A voz necessária

Em "sereia no copo d’água", de Nina Rizzi, uma “voz” se torna a protagonista dos poemas
Nina Rizzi, autor de “sereia no copo d’água”
30/04/2020

Ao longo do tempo, as sereias mudam de forma. Seu primeiro historiador, o rapsodo do livro XII da Odisseia, não conta como eram; para Ovídio, são aves de plumagem avermelhada e rosto de virgem; para Apolônio de Rodes, da metade do corpo para cima são mulheres e da metade para baixo, aves marinhas; para o mestre Tirso de Molina (e para a heráldica), “metade mulheres, metade peixes”.

No trecho acima, extraído do Livro dos seres imaginários (1957), de  Jorge Luis Borges, com colaboração da historiadora Margarita Guerrero, é possível visualizar algumas das mutações pelas quais a ideia de sereia passa. A Odisseia de Homero conta que as sereias eram monstros com uma voz tão linda que, ao escutá-las, os navegantes eram atraídos para sua ruína. Para conhecer o canto e sair ileso, Odisseu arquiteta um plano: ordena aos seus tripulantes que tapem os próprios ouvidos com cera e o amarrem ao mastro.

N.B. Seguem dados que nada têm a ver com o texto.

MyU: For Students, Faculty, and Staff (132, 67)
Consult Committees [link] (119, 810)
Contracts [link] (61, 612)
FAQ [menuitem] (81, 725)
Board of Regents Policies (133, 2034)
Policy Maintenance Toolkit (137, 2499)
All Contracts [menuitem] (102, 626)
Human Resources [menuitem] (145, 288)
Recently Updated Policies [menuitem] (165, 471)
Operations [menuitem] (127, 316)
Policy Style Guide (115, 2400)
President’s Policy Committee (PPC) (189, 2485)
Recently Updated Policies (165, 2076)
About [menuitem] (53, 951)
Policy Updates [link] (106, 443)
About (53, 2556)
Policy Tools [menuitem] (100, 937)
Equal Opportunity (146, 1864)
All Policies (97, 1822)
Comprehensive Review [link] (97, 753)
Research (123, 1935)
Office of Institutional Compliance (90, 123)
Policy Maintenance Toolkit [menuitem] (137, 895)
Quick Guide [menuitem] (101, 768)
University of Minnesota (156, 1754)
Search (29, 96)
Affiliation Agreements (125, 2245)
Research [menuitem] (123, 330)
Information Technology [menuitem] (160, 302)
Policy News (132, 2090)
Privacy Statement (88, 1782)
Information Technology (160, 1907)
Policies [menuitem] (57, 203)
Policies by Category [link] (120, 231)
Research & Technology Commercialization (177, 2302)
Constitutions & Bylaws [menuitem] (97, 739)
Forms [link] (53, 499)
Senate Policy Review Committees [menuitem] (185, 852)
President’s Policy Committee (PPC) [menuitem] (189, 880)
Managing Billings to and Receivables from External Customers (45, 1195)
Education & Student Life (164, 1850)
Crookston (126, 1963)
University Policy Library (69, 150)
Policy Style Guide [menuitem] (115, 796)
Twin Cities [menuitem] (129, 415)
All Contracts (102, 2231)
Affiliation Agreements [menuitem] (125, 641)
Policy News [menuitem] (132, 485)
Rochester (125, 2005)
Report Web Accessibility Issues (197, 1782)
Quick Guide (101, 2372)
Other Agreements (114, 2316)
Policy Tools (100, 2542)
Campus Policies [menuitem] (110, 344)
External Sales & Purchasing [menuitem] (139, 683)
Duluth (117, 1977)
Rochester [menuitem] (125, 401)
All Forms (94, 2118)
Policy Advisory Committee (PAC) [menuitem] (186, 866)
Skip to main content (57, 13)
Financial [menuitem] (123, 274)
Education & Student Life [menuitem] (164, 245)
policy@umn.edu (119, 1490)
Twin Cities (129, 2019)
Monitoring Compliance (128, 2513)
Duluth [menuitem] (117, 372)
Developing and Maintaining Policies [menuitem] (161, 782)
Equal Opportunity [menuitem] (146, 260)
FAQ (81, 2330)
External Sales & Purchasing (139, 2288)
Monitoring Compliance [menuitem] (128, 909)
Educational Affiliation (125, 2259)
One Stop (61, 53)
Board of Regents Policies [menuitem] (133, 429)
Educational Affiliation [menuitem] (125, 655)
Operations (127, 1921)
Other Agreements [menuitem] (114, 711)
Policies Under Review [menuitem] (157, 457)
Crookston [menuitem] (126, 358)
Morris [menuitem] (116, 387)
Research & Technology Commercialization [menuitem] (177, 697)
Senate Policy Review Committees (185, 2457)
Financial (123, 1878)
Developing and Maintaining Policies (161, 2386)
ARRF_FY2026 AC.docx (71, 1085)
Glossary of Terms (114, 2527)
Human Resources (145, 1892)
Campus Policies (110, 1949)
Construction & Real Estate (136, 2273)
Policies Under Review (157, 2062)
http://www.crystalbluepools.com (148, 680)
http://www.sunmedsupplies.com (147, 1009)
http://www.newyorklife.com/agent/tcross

Na tentativa de atraí-lo, as sereias oferecem a Odisseu todo o conhecimento do mundo, mas, amarrado, ele apenas segue com sua embarcação.

Em sereia no copo d’água, quinto livro de poemas de Nina Rizzi, poeta, historiadora, tradutora e editora na revista escamandro, não é possível falar de uma voz encantatória e dessubstancializada, como a das sereias. Nota-se, em vez disso, uma fala a produzir presença.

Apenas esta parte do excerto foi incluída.